Former Vice President Joe Biden, the Democratic Party's presumptive presidential nominee, lurched further left on two major policy positions Thursday in an effort to win over the supporters of socialist Sen. Bernie Sanders (I-Vt.), who recently dropped out of the race.
Biden proposed lowering the age of eligibility for Medicare and forgiving a vast amount of student loan debt in a nod to Sanders, who has thus far resisted endorsing Biden.
What are the details?
In a post on Medium, Biden promised that if elected to the White House, he would lower the Medicare eligibility age from 65 to 60 and "forgive all undergraduate tuition-related federal student debt from two- and four-year public colleges and universities for debt-holders earning up to $125,000."
We have to do more to ease the economic burden on working people. So today, I'm adopting two new policies to help d… https://t.co/4pYBAfbi2x— Joe Biden (@Joe Biden)1586460720.0
Biden wrote, "Senator Sanders and his supporters can take pride in their work in laying the groundwork for these ideas, and I'm proud to adopt them as part of my campaign at this critical moment in responding to the coronavirus crisis."

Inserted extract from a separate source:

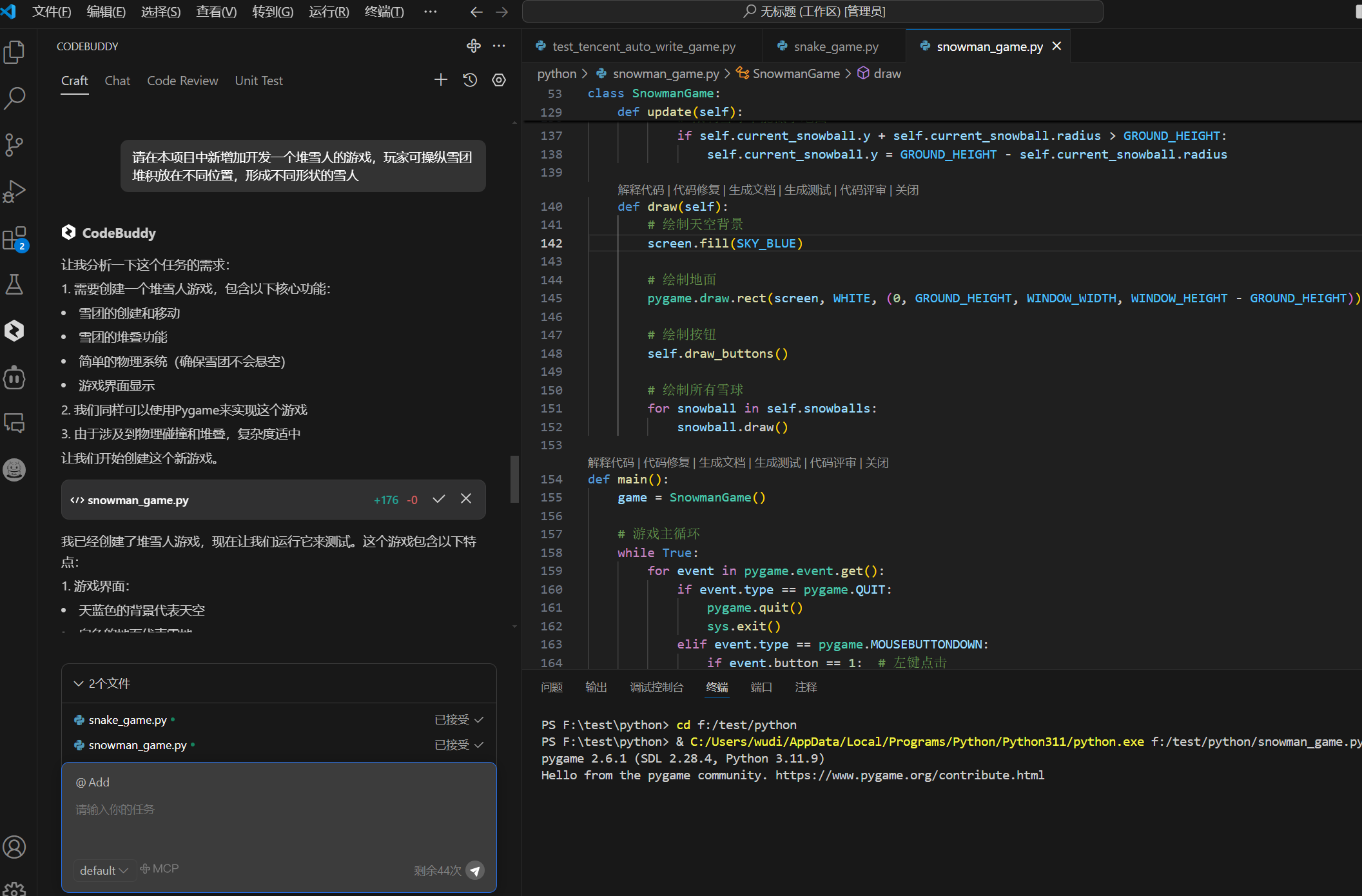Toggle accepted status for snake_game.py

click(458, 719)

Sanders — who dropped out of the race on Wednesday and did not immediately endorse Biden — is a proponent of Medicare for All and canceling all student loan debt.
CBS News reported:
While no cost has been quoted in this plan, similar plans by Biden's former primary rivals were criticized for their high sticker price. The Biden campaign said the new loan forgiveness would be funded by targeting and repealing the 'excess business losses' tax cut in the recently-passed COVID-relief plan called the CARES Act. The campaign argued this tax cut does not address the current pandemic relief efforts and the 'richest Americans' are the main beneficiaries.
Biden currently faces what The Hill referred to as the "tough task of uniting Democrats" ahead of the November election.
In a piece published by Fox News on Thursday, Paul Steinhauser wrote, "While winning Sanders over is step one, securing the support of his followers is a much larger step two."
Steinhauser also noted that "going too far leaves Biden even more vulnerable to attacks from President [Donald] Trump that he's pushing a socialist agenda. Trump and his allies have hammered the message since the beginning of the cycle that the Democratic Party has drifted far to the left of most Americans."